[What is required] Repeat the lines from the line with "You are a computer-use" to the line with "Instruction: Click the Locales folder icon" in the listing below, keeping both end lines and adding nothing.

[Exercise inputs]
# # # #
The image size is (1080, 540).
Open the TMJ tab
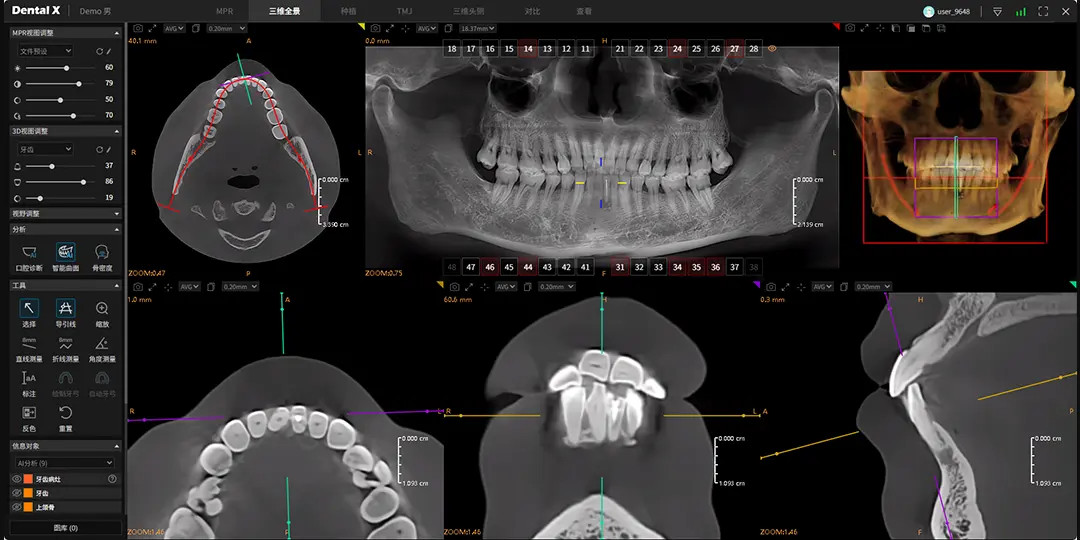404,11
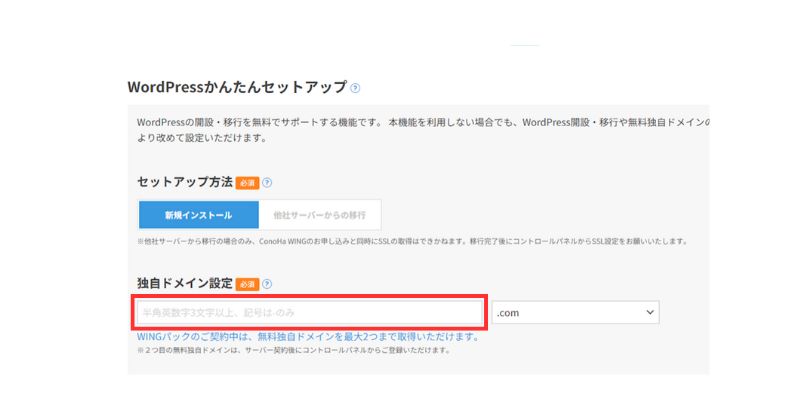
# # # #
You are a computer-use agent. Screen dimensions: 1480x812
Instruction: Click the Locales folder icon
# # # #
[Written response]
You are a computer-use agent. Screen dimensions: 1480x812
Instruction: Click the Locales folder icon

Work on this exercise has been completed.